_Data_.
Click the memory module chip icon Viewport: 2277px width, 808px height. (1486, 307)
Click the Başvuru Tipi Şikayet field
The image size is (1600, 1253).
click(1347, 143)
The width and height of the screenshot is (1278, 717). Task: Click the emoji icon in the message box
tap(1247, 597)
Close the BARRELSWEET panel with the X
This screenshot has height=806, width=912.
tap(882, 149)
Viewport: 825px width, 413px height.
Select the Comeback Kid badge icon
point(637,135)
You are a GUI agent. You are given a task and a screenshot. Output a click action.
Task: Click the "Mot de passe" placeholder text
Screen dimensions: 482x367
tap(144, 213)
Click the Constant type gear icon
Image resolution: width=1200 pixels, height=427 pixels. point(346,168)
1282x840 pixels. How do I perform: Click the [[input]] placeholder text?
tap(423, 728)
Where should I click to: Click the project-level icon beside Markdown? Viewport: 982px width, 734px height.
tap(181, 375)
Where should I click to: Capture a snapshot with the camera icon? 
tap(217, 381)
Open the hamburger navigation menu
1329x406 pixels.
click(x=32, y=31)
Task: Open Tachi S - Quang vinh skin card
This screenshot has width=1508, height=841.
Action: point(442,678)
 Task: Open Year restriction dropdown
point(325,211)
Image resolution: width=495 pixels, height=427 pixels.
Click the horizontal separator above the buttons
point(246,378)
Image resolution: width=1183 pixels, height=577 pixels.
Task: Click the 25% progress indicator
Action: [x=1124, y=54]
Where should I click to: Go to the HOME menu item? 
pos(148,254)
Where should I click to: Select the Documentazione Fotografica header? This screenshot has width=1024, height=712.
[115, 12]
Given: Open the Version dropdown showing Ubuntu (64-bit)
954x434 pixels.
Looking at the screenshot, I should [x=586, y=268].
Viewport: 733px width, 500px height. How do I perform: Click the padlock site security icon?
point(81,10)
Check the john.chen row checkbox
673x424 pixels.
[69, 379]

_Assignment_. Give back the full listing above, exactly as it reads.

_Final answer_.
Click the memory module chip icon Viewport: 2277px width, 808px height. (1486, 307)
Click the Başvuru Tipi Şikayet field
The image size is (1600, 1253).
click(1347, 143)
The width and height of the screenshot is (1278, 717). Task: Click the emoji icon in the message box
tap(1247, 597)
Close the BARRELSWEET panel with the X
This screenshot has height=806, width=912.
tap(882, 149)
Viewport: 825px width, 413px height.
Select the Comeback Kid badge icon
point(637,135)
You are a GUI agent. You are given a task and a screenshot. Output a click action.
Task: Click the "Mot de passe" placeholder text
Screen dimensions: 482x367
tap(144, 213)
Click the Constant type gear icon
Image resolution: width=1200 pixels, height=427 pixels. point(346,168)
1282x840 pixels. How do I perform: Click the [[input]] placeholder text?
tap(423, 728)
Where should I click to: Click the project-level icon beside Markdown? Viewport: 982px width, 734px height.
tap(181, 375)
Where should I click to: Capture a snapshot with the camera icon? 
tap(217, 381)
Open the hamburger navigation menu
1329x406 pixels.
click(x=32, y=31)
Task: Open Tachi S - Quang vinh skin card
This screenshot has width=1508, height=841.
Action: point(442,678)
 Task: Open Year restriction dropdown
point(325,211)
Image resolution: width=495 pixels, height=427 pixels.
Click the horizontal separator above the buttons
point(246,378)
Image resolution: width=1183 pixels, height=577 pixels.
Task: Click the 25% progress indicator
Action: [x=1124, y=54]
Where should I click to: Go to the HOME menu item? 
pos(148,254)
Where should I click to: Select the Documentazione Fotografica header? This screenshot has width=1024, height=712.
[115, 12]
Given: Open the Version dropdown showing Ubuntu (64-bit)
954x434 pixels.
Looking at the screenshot, I should [x=586, y=268].
Viewport: 733px width, 500px height. How do I perform: Click the padlock site security icon?
point(81,10)
Check the john.chen row checkbox
673x424 pixels.
[69, 379]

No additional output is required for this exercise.